12:38 a.m. ET, June 16, 2020

Coronavirus cluster in Beijing is a "significant event," WHO says

From CNN’s Amanda Watts

The World Health Organization called a coronavirus cluster of more than 100 cases in Beijing a “significant event.”

Speaking during a news briefing on Monday, Dr. Mike Ryan, executive director of the WHO’s Health Emergencies Program, said, “In China, when you spend over 50 days without having any significant local transmission the cluster like this is a concern, and it needs to be investigated and controlled.”

“In that sense, it is big news. Within the grand scheme of things around the number of cases per day around the world, it's not, but it is significant event,” Ryan said.

“We're always concerned for clusters,” said Maria Van Kerkhove, a WHO infectious disease epidemiologist.

Van Kerkhove said every single case needs to be addressed, “but clusters are a special condition, because in any country we need to understand why is there the clustering?”

Ryan said now is the time to investigate what’s driving the new infections.

Some background: Beijing is reintroducing strict lockdown measures and rolling out mass testing after a fresh cluster of novel coronavirus cases emerged from the city's largest wholesale food market, sparking fears of a resurgence of the deadly outbreak.
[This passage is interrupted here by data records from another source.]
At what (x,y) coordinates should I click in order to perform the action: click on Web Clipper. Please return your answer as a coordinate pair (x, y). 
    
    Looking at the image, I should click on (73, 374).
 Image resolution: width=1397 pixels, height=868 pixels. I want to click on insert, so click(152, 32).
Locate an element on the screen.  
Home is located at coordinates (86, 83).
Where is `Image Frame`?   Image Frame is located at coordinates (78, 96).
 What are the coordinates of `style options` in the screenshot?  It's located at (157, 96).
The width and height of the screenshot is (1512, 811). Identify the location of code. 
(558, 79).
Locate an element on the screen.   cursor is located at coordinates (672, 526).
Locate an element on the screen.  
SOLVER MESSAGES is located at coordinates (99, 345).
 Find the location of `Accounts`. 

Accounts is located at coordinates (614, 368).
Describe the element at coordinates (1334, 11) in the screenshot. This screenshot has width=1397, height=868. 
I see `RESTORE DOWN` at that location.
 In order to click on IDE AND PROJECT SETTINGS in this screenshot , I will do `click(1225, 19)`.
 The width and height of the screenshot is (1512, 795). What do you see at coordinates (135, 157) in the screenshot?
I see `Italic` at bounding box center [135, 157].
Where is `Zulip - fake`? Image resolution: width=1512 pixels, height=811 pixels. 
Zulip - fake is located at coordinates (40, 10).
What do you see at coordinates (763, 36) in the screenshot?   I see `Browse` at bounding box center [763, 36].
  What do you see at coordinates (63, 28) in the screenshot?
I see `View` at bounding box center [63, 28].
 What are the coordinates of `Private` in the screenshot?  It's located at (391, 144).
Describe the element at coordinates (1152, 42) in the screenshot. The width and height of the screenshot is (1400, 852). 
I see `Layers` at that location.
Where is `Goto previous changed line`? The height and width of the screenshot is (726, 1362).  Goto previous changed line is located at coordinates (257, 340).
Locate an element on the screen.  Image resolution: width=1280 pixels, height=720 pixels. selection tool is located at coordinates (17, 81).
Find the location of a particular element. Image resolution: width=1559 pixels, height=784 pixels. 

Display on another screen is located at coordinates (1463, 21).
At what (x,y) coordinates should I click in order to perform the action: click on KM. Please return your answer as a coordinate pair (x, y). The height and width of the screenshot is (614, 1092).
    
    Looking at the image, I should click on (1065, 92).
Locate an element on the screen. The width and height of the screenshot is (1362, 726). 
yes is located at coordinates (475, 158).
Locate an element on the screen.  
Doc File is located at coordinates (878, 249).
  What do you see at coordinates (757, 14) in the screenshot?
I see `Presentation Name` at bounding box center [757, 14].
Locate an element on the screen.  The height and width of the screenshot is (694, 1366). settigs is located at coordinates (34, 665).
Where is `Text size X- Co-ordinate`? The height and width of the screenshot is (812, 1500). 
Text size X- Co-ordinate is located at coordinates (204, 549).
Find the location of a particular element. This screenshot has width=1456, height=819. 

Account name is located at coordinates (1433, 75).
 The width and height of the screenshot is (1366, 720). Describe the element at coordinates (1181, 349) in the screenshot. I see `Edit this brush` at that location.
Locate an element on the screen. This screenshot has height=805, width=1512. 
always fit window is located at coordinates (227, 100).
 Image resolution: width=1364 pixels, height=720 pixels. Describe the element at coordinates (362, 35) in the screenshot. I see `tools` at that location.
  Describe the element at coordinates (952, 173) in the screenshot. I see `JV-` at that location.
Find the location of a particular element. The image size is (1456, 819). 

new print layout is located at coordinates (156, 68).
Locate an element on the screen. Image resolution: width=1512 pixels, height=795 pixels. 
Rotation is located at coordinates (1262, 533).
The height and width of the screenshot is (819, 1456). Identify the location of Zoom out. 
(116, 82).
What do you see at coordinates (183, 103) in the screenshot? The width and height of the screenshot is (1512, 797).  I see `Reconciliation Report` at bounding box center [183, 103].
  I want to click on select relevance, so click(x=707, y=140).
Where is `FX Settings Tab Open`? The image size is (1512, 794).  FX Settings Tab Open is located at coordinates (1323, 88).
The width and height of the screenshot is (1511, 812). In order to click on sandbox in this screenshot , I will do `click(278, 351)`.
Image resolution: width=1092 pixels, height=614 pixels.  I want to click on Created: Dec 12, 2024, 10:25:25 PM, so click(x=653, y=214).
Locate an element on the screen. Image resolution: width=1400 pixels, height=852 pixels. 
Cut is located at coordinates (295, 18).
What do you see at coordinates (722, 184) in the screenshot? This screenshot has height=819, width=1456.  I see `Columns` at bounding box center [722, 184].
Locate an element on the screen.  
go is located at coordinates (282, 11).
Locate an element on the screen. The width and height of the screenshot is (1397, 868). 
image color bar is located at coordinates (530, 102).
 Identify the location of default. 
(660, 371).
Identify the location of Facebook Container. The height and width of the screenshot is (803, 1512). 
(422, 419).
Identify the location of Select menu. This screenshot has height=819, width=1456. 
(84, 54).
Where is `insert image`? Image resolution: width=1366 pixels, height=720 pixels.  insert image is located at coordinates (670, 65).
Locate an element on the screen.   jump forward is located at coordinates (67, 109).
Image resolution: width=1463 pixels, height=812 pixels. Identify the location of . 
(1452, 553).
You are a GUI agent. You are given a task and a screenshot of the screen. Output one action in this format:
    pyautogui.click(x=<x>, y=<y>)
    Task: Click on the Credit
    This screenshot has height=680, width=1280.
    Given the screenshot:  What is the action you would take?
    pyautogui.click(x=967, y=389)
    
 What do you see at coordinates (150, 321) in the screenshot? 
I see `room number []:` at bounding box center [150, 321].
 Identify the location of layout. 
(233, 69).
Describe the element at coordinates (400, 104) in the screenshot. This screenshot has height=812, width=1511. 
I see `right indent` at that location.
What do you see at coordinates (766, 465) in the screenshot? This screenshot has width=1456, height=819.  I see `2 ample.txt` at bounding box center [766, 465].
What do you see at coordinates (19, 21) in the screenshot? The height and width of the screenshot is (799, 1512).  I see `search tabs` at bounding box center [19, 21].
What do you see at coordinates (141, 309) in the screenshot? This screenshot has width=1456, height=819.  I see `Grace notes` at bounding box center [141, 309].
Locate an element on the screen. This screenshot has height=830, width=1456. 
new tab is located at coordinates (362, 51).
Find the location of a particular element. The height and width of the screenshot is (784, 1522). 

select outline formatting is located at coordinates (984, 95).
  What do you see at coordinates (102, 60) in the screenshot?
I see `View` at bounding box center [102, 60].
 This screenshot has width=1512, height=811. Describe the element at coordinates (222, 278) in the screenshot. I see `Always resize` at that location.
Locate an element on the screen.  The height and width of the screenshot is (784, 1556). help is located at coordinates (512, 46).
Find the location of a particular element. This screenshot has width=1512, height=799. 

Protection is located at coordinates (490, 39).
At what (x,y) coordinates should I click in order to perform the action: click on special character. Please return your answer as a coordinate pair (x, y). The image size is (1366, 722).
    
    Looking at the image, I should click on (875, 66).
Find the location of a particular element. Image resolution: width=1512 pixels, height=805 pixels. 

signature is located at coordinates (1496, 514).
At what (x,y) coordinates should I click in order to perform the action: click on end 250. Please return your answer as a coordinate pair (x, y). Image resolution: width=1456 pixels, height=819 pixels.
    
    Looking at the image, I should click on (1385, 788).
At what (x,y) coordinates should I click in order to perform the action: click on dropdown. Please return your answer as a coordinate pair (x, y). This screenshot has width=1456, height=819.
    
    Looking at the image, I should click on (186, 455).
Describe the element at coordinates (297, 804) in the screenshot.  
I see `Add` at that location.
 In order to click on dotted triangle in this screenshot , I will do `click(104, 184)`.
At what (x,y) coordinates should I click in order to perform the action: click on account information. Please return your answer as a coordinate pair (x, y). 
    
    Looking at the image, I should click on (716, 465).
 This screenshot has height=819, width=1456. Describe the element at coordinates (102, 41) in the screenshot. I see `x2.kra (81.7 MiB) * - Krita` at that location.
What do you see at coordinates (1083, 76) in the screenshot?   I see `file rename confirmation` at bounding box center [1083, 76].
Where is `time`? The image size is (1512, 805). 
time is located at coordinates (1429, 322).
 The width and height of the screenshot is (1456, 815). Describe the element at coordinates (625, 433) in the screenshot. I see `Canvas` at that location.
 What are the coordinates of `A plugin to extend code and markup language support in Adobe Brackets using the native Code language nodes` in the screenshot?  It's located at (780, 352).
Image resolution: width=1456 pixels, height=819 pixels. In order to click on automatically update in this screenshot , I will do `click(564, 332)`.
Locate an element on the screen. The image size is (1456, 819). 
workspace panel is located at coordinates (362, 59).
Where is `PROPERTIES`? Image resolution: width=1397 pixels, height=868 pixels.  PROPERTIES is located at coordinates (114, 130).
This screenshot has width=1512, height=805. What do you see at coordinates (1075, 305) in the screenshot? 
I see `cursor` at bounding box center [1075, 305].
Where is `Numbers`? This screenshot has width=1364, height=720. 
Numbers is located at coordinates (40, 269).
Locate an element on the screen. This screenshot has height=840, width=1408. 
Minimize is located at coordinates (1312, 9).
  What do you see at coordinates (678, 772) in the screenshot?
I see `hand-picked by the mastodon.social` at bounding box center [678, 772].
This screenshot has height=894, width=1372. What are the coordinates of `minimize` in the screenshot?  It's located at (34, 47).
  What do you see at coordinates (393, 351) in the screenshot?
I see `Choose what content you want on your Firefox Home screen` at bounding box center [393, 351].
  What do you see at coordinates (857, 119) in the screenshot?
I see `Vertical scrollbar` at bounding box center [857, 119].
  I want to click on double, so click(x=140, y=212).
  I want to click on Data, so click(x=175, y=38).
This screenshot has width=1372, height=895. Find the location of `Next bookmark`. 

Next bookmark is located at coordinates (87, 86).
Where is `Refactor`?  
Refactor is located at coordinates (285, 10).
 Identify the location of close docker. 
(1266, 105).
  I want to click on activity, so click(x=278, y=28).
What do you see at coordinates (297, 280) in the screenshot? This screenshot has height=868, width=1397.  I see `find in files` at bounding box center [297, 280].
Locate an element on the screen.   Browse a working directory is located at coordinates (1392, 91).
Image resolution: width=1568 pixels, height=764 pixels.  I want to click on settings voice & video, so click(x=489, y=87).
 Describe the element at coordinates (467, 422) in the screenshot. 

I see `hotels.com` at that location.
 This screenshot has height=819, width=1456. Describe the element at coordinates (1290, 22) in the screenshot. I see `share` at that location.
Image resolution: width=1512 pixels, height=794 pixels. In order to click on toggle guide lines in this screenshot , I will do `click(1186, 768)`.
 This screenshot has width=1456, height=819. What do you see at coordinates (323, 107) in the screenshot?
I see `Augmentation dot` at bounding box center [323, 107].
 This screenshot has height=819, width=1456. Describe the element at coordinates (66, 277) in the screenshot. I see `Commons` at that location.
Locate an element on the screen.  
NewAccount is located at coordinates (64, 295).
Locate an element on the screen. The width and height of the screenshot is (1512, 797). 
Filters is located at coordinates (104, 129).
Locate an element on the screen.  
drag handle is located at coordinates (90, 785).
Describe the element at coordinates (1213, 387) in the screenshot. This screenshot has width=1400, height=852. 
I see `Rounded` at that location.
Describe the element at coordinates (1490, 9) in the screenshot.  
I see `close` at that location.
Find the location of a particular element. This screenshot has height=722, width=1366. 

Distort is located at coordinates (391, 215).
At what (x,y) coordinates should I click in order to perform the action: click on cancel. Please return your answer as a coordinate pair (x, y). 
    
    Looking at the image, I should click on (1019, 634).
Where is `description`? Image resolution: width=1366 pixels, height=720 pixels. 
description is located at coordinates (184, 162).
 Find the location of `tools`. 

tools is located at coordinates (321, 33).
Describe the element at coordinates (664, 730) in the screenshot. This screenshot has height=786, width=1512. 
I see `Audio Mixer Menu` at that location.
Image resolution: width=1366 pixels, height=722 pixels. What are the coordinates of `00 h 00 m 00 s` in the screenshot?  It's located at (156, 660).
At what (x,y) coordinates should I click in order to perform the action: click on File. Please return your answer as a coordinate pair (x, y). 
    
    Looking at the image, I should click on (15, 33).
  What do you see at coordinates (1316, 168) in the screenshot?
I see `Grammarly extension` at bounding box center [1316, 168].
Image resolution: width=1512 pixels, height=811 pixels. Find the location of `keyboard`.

The cases are linked to Xinfadi market in the southwest of the city, which supplies most of the capital's fresh fruit and vegetables. The market, which also sells meat and seafood, has been shut down since Saturday.

The new cluster has sent shock waves throughout China, with Beijing's municipal government spokesperson Xu Hejian describing it as "an extraordinary period" during a news conference Sunday.

Read more about the Beijing outbreak:

12:35 a.m. ET, June 16, 2020

More than 8 million coronavirus cases have been confirmed worldwide

From CNN’s Samantha Beech in Atlanta

At least 8 million coronavirus cases have been reported worldwide, according to the Johns Hopkins University Coronavirus Resource Center.

Johns Hopkins reported 8,018,742 cases as of 12:30 a.m. ET Tuesday. The total number of deaths related to coronavirus globally is at least 436,406.

CNN reported just over a week ago that global cases had surpassed 7 million, on Sunday June 7.